### Work instruction
The answer must be every line of the records below that contains the word "computer", copied out.

════════════════

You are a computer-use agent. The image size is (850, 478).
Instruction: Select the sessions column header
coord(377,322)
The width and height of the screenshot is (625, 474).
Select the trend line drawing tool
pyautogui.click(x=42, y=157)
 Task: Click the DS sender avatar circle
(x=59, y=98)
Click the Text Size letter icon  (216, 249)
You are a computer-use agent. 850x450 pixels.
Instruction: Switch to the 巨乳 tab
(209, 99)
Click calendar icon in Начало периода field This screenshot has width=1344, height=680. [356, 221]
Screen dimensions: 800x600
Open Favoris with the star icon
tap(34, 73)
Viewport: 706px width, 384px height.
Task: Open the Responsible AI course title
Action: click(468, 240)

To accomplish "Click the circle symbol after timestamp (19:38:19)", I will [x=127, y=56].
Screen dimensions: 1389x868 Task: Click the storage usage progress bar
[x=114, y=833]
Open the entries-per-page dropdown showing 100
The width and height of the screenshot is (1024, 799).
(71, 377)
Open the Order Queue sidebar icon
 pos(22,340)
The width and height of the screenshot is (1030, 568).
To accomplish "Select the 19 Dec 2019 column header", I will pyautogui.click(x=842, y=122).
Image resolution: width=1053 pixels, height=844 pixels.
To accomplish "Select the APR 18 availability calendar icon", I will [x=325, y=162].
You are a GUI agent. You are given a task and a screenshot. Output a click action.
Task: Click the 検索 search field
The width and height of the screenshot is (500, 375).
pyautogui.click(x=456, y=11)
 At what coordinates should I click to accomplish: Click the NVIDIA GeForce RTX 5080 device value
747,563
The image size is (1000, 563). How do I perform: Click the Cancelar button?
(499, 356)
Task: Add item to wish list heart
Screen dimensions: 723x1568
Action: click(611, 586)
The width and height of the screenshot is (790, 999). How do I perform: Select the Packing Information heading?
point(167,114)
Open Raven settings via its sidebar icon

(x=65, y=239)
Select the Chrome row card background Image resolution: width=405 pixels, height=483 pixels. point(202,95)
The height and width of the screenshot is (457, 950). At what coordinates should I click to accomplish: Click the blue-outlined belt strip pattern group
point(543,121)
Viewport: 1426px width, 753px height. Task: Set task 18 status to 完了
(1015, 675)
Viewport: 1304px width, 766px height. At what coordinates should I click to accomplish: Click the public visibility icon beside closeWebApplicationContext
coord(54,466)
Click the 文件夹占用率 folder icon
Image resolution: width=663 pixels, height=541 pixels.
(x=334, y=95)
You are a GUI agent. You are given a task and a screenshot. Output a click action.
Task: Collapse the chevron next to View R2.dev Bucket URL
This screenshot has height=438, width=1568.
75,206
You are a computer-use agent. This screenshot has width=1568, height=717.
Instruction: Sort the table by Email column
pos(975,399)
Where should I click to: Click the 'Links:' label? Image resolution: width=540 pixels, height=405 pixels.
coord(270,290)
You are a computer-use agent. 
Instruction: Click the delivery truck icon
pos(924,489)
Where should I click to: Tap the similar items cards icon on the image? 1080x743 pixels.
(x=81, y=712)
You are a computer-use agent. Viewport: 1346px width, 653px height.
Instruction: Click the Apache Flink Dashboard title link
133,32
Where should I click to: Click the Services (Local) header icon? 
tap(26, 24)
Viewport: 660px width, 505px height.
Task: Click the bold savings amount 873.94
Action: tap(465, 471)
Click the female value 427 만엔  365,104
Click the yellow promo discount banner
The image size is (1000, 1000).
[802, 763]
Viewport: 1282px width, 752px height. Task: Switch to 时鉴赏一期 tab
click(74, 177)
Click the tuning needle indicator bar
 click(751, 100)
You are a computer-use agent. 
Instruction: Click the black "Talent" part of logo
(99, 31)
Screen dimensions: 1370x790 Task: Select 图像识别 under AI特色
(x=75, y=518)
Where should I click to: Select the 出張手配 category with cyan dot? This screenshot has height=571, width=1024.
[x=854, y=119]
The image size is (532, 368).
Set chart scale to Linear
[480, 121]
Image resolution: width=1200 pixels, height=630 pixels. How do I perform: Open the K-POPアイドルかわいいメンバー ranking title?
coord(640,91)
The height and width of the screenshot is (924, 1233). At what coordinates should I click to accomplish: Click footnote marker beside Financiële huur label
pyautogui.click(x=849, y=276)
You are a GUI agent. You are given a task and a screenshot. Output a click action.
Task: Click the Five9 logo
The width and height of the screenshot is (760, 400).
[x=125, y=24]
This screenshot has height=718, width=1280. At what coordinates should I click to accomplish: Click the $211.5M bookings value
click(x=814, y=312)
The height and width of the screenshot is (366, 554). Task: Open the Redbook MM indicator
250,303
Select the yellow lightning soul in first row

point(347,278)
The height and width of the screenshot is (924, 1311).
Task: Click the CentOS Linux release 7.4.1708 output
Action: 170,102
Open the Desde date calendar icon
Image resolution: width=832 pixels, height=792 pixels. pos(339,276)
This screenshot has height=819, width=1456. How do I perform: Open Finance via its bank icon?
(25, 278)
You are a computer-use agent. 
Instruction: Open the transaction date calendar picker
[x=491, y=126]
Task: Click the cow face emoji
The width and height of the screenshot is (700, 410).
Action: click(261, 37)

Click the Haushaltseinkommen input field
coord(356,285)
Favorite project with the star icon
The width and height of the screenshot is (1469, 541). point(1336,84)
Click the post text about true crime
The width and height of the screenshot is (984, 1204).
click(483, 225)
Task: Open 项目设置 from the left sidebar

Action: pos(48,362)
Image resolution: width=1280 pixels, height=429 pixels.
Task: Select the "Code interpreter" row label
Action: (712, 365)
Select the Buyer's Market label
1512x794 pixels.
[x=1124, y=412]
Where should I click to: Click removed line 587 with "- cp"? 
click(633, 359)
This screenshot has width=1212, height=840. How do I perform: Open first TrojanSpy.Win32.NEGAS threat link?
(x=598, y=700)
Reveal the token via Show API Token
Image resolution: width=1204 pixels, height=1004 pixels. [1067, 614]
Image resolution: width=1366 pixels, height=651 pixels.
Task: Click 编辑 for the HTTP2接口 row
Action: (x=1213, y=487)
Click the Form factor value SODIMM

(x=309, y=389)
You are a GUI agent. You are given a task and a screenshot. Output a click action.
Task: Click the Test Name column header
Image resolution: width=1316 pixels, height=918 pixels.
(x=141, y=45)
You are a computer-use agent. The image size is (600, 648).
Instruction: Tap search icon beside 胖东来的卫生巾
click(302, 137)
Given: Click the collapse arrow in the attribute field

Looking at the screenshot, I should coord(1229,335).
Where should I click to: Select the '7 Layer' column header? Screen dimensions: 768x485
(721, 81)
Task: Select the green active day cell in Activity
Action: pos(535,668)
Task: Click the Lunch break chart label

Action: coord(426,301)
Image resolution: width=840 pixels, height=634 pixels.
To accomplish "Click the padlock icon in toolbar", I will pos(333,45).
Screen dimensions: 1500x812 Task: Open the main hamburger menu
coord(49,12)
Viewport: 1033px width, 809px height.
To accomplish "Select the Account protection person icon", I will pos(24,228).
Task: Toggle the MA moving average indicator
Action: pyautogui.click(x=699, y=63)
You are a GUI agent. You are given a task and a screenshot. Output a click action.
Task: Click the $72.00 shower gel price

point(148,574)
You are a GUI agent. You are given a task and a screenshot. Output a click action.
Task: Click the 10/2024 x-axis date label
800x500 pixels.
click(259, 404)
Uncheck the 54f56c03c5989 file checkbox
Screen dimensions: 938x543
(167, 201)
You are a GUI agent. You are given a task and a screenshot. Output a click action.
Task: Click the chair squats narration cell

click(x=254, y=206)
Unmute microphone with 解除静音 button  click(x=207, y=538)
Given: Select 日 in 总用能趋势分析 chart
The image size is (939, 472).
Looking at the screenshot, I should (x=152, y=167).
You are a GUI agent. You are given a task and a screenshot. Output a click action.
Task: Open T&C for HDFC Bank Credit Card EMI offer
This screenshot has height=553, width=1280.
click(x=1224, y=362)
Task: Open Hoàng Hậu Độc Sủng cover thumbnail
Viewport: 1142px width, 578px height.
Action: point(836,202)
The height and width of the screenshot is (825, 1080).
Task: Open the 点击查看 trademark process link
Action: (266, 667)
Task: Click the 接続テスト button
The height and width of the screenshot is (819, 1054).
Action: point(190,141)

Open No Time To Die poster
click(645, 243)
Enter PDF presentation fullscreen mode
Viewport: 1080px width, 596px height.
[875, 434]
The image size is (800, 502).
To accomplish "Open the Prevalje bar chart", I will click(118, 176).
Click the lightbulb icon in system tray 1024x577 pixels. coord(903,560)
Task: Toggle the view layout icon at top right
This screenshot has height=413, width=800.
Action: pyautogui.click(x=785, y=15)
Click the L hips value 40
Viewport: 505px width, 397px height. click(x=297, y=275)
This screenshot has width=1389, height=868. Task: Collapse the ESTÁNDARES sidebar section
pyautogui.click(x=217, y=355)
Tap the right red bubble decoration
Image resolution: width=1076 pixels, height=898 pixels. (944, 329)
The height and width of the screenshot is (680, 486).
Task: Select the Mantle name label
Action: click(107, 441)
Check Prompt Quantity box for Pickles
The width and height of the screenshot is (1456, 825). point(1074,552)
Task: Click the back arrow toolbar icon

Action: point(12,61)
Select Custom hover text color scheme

════════════════

### Finished exercise
You are a computer-use agent. The image size is (850, 478).
You are a computer-use agent. 850x450 pixels.
You are a computer-use agent. This screenshot has width=1568, height=717.
You are a computer-use agent. 
You are a computer-use agent. Viewport: 1346px width, 653px height.
You are a computer-use agent. 
You are a computer-use agent. 
You are a computer-use agent. The image size is (600, 648).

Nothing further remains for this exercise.